ソーシャルワーカーや社会福祉士の今後を、期待をもって綴っていきます。夢のあるソーシャルワークの未来を考えましょう。

学部レベルでの社会福祉専門職養成教育における達成課題について(4)

2008年11月12日 | 論説等の原稿(既発表)
4.専門教育の課題
 一方、専門教育の充実も不可欠である。ここでは、基本となる専門職養成のジェネラリスト教育の確立と多様な領域で高い専門性を有したスペシャリスト教育への拡大の二方向が基本となる。社会福祉士養成はジェネラリスト教育であるが、この教育については新「社会福祉士養成課程」により、一定実践能力のある人材づくりに着手した。ただ、国際的に比較して実習教育は不十分であり、未だ実習教育の量的充実は残された課題である。
 
 他方、国際ソーシャルワーカー協会(IFSW)と国際ソーシャルワーク教育連盟(IASSW)が合同で、2004年にGlobal Standards for the Education and Training of the Social Work Professionを作成し、ソーシャルワーカー養成でのグローバルスタンダードを作成した。今回の新カリキュラムなりそのシラバスでは、この基準を当然満たすべきである。具体的には、①大学の目的なり使命の明示、②課程の目的とその成果、③実習を含む課程のカリキュラム、④コアカリキュラム(ソーシャルワークの分野、ソーシャルワーカーの分野、ソーシャルワークの方法、ソーシャルワークの枠組)、⑤ソーシャルワーク教職員、⑥ソーシャルワーク学生、⑦機構、管理、統制および資源、⑧文化的・人種的多様性、⑨ソーシャルワークの価値と倫理的行動綱領について、基準を遵守した教育をしていくことになる。

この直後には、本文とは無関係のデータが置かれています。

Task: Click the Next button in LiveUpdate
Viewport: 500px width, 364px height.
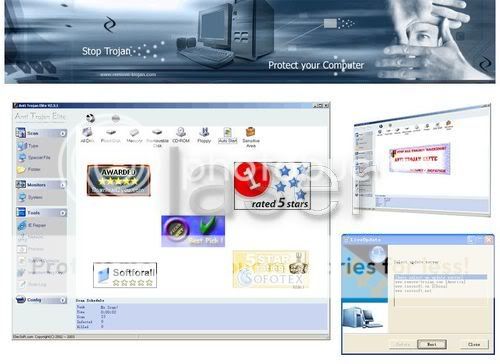Action: [x=432, y=344]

 さらにソーシャルワーク領域でも国際化が進む中で、国家資格がある日本、韓国、さらには中国との間においても、国家資格の互換性がなされていない。さらには、認証制度であるアメリカやイギリスの認証ソーシャルワーカーとの互換性は当然無く、国際化に中でこれらの互換性を作り出していくためには、一定の共通した科目履修や実習を整え、国際的な資格制度を指向していかなければならない。

 一方、スぺシャリスト教育の必要性が社会的に生じてきている。専門性の高い社会福祉士等が求められる情況が司法、学校、医療・保健、施設領域で生じている。特に、司法領域では出所者の社会復帰、学校領域では生徒やその家族に対する支援で、社会福祉士に対する期待が高まりつつある。それに応える教育としてのスペシャリスト教育が求められている。例えば、他領域では、スクール・カウンセラーが大学院卒の専門性が強調される中で、そうした専門性とごして仕事をしていくことが迫られている。「ソーシャルワーカーの基本は教えたから、後は就職先で教えてもらいなさい」では通用しない状況が起こっている。

 そのため、大学教育においても、単にジェネラリスト教育では社会的に通用しない時代を迎えている。そのため、可能な限り学生が卒業して就職する職場で適応するだけでなく、その領域での一定の知識と技術を備えた人材を輩出していくことが求められているといえる。